Every January, the week of the annual J.P. Morgan Healthcare Conference (JPM week) is a whirlwind — oftentimes in the literal sense, with players from across the life science industry dodging the downpour in Union Square as we splash our way to back-to-back meetings.
Who would have thought that a year ago, when we were having the usual conversations about the expense of attending and whether it is worth it, that these issues would be solved for us: JPM week went virtual, following suit with the other conferences since Covid-19 was declared a global pandemic.
Folks, #JPM21 is officially virtual. Jan. 11-14, 2021.
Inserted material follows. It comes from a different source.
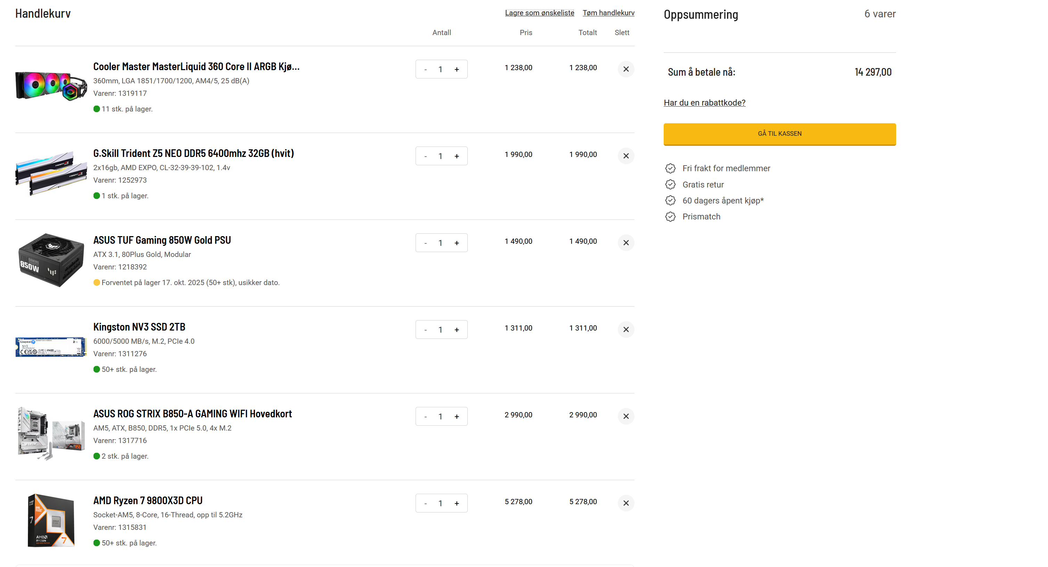
Task: Decrease ASUS ROG STRIX motherboard quantity
Action: click(x=426, y=417)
— Adam Feuerstein (@adamfeuerstein) September 10, 2020
Those in the biotech community know that JPM is more than a banking conference. It’s not something that can be recreated virtually because its power rests in far more than hourlong PowerPoint presentations. It is an expensive, chaotic, and exhausting week after which I, like many other biotech execs, increasingly ask, “Should I attend next year?”
The redeeming quality of JPM week is the connections it makes possible, both new and rekindled. This year, I won’t miss the hectic post-holiday craze, and part of me is relieved that the physical meeting is canceled. But a bigger part of me will miss the near-constant greetings and running into friends at the stoplight on Post Street, at one of the countless networking parties, or late night at the diner. This is what has made JPM week invaluable to me in the past, and that’s impossible to reinvent in a virtual environment.
That said, we must keep the spirit of JPM alive in 2021. It’s critical for the biotech industry.
Why? This industry is nourished by relationships, especially ones that go decades back. The field is close-knit and the community small, so those of us in it rely on JPM-types of interactions to help keep our passion alive and new, game-changing ideas flowing. These relationships are the glue that helps hold the industry together.
What makes this industry click is the common mission of those in it — to do better for patients — and the interconnected web they’ve built as a result. The people and companies in this ecosystem share a DNA that’s entirely unique. Compare it to the tech world: a next-generation iPhone is cool, no doubt about that, but it doesn’t represent the same passion point as a next-generation cancer treatment that will save thousands of lives.
The community is woven together with a shared passion for excellent science and doing better for human health. And these threads — these relationships — are strengthened during JPM week. The industry’s annual family reunion serves as a reminder to nurture the connection points the industry depends on.
For many people, the pandemic has made many relationships, work or otherwise, stagnate. Let’s use even a virtual JPM week to maintain the relationships that help hold the industry together.
There’s no doubt many JPM-related events — Biotech Showcase, investor presentations, and even happy hours — will be curated in a virtual environment. But I’m going beyond that this year. I’ve identified the 10 to 15 people I would have, in a pre-pandemic world, reached out to before or at JPM, offering to grab coffee or lunch or a drink, but this time via Zoom. These aren’t people I don’t know but would like to. They are existing touchpoints and true industry partners. They are the people I genuinely want to check in with, not from a business perspective but to help keep my biotech relationships alive. If we all do something along these lines, we can maintain the essential relationships that keep this industry strong.
These conversations can be about anything, whether it’s a fun and casual catch-up or predictions for 2021 or even the latest business idea. The outcome of these calls isn’t necessarily something concrete. The outcome is the connection itself.
I realize that yet another Zoom meeting won’t be the same as having coffee in person or come anywhere near those happenstance Post Street run-ins during JPM week. But it’s a way to nurture the touchpoints that may have fallen off the radar this year. And the work we do is far too important for that to continue happening.
Carin Canale-Theakston is CEO of CanaleComm, a California-based communications company that works with life science and digital health companies.